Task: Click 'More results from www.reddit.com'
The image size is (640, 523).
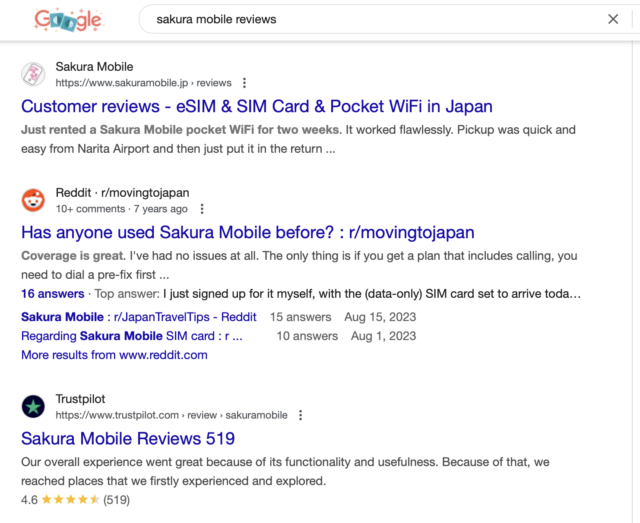Action: point(114,355)
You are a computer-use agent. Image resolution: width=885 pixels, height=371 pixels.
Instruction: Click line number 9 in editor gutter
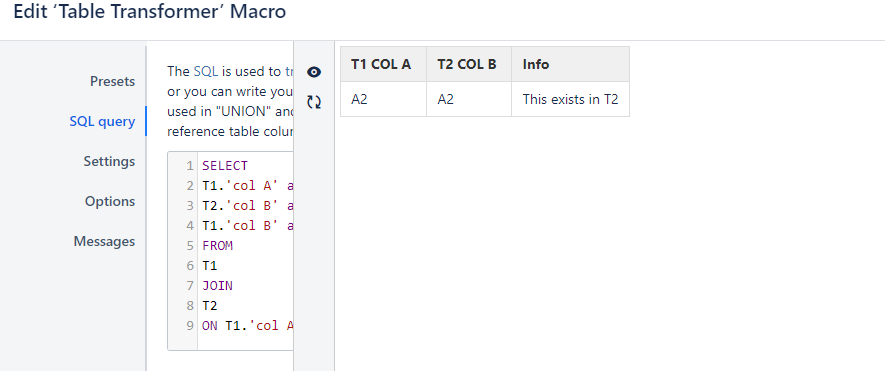click(x=190, y=326)
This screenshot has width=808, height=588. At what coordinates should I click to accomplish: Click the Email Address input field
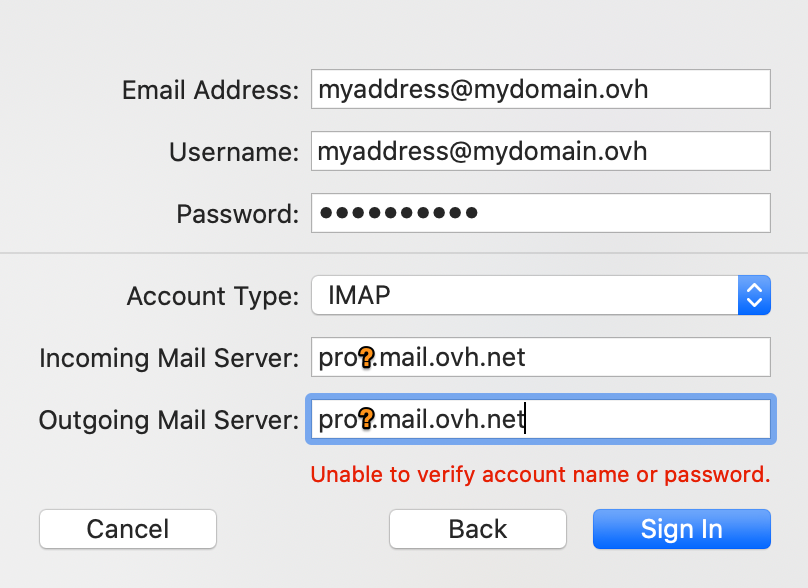click(x=540, y=89)
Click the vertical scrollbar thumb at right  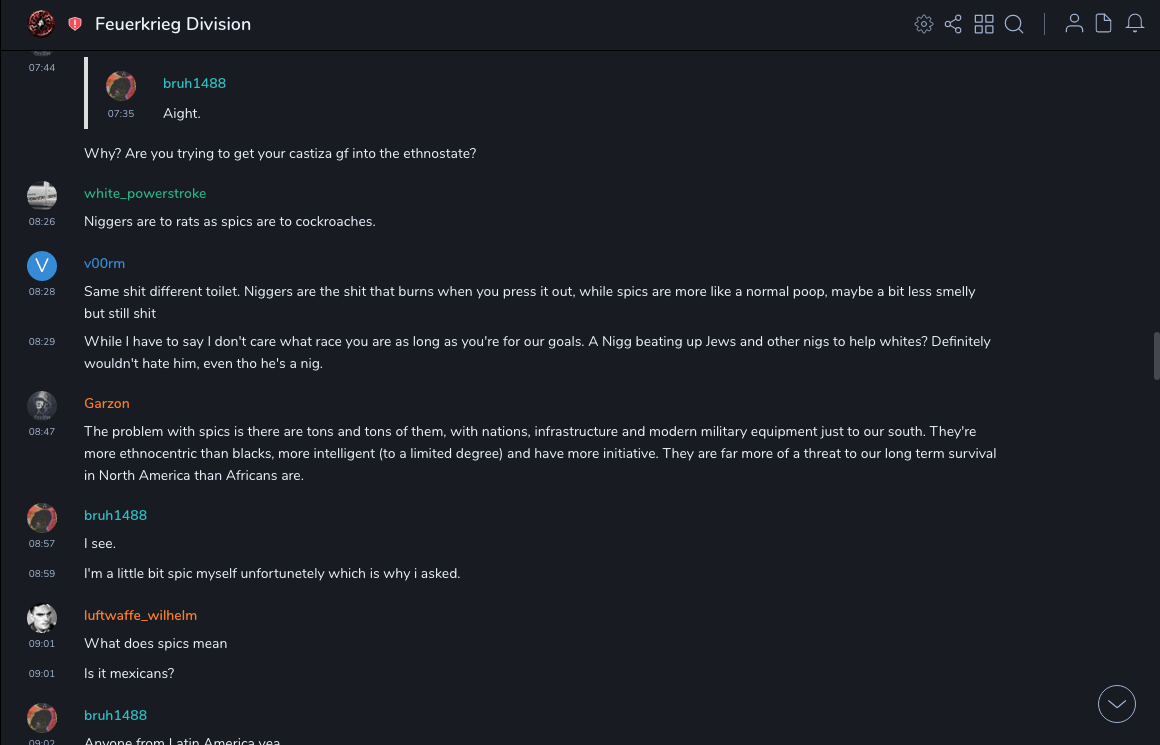[x=1156, y=356]
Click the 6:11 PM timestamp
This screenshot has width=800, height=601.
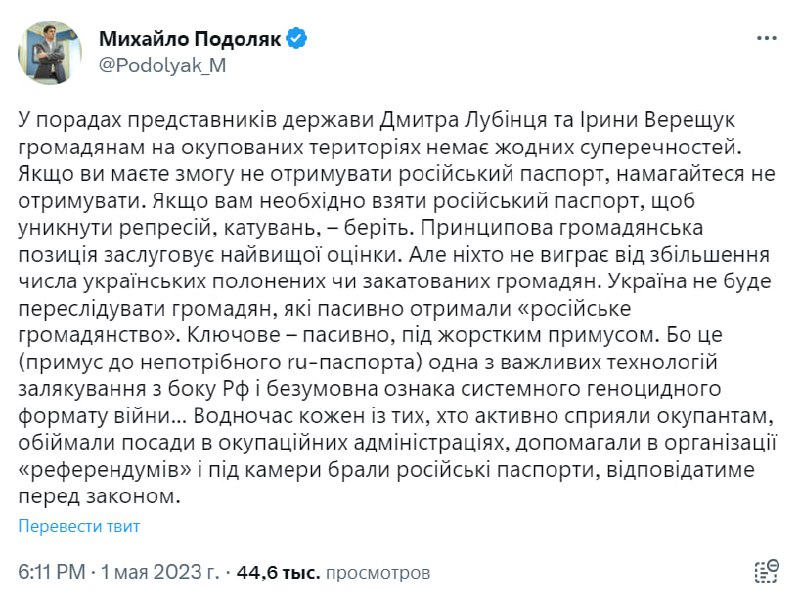click(x=52, y=573)
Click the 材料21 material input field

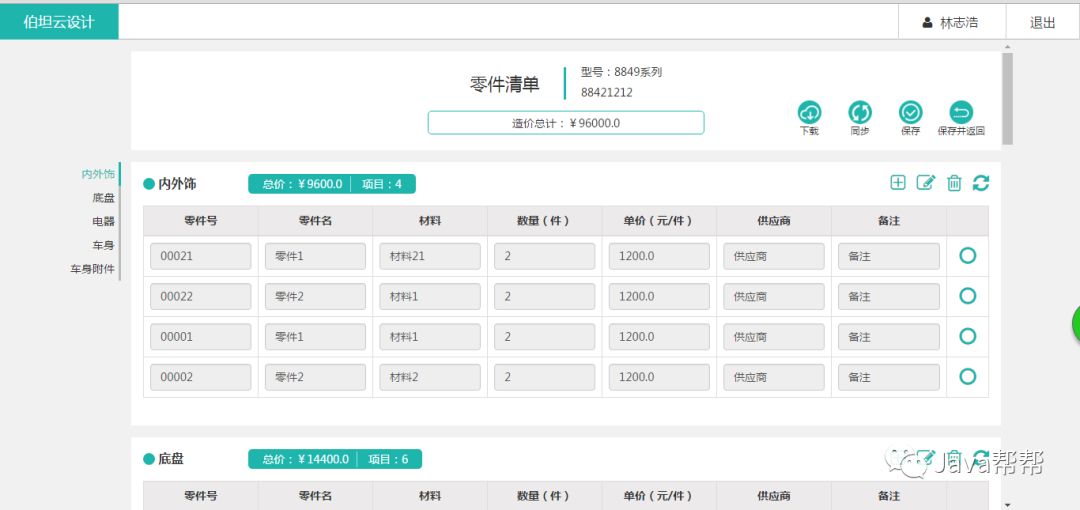pyautogui.click(x=429, y=256)
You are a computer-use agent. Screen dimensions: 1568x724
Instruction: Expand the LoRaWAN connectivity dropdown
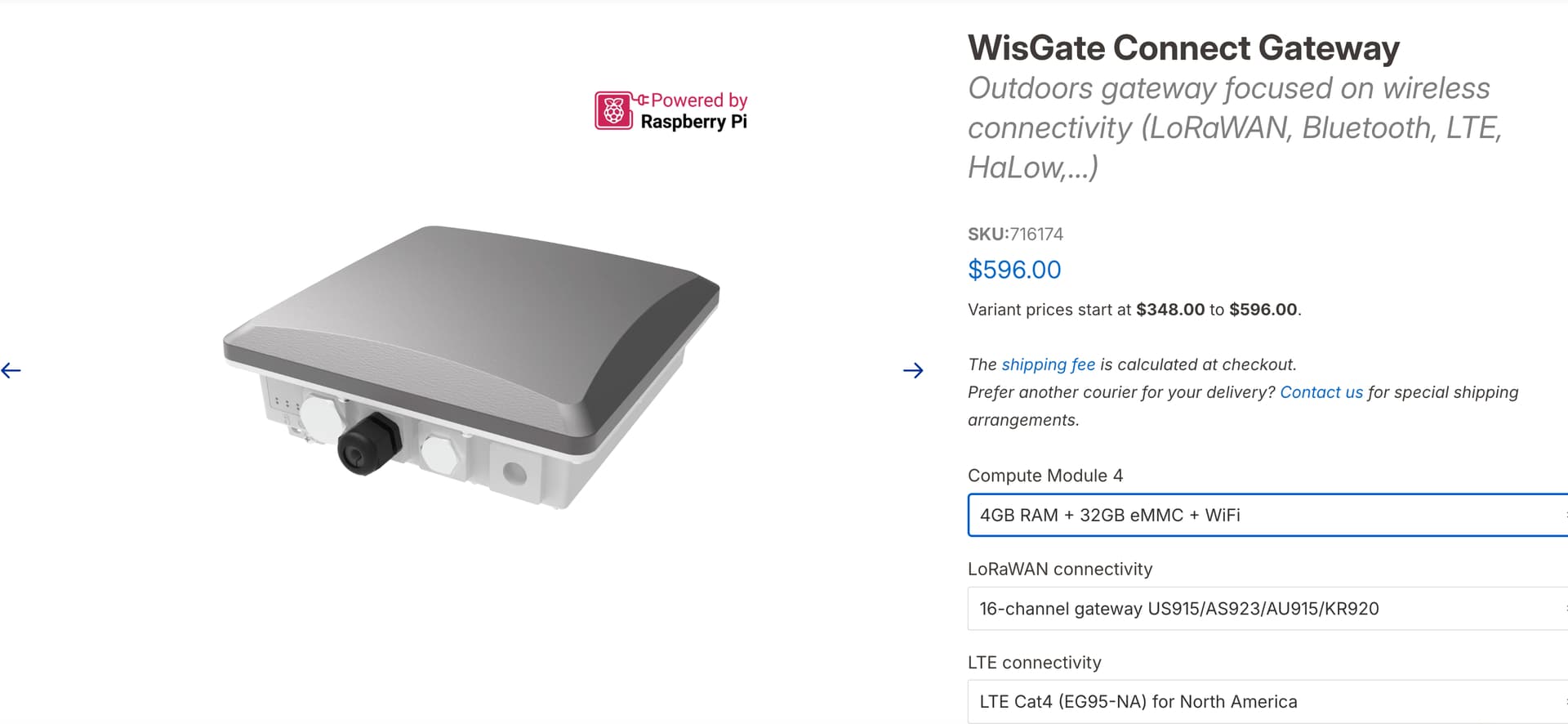pyautogui.click(x=1266, y=609)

+++

## WHAT NEEDS TO BE DONE
Leave every picture out, and repeat exactly the lines from the one containing "You are a computer-use agent. Screen" through the last line of the entries, both ends included.

## TASK RESULT
You are a computer-use agent. Screen dimensions: 1568x724
Instruction: Expand the LoRaWAN connectivity dropdown
pyautogui.click(x=1266, y=609)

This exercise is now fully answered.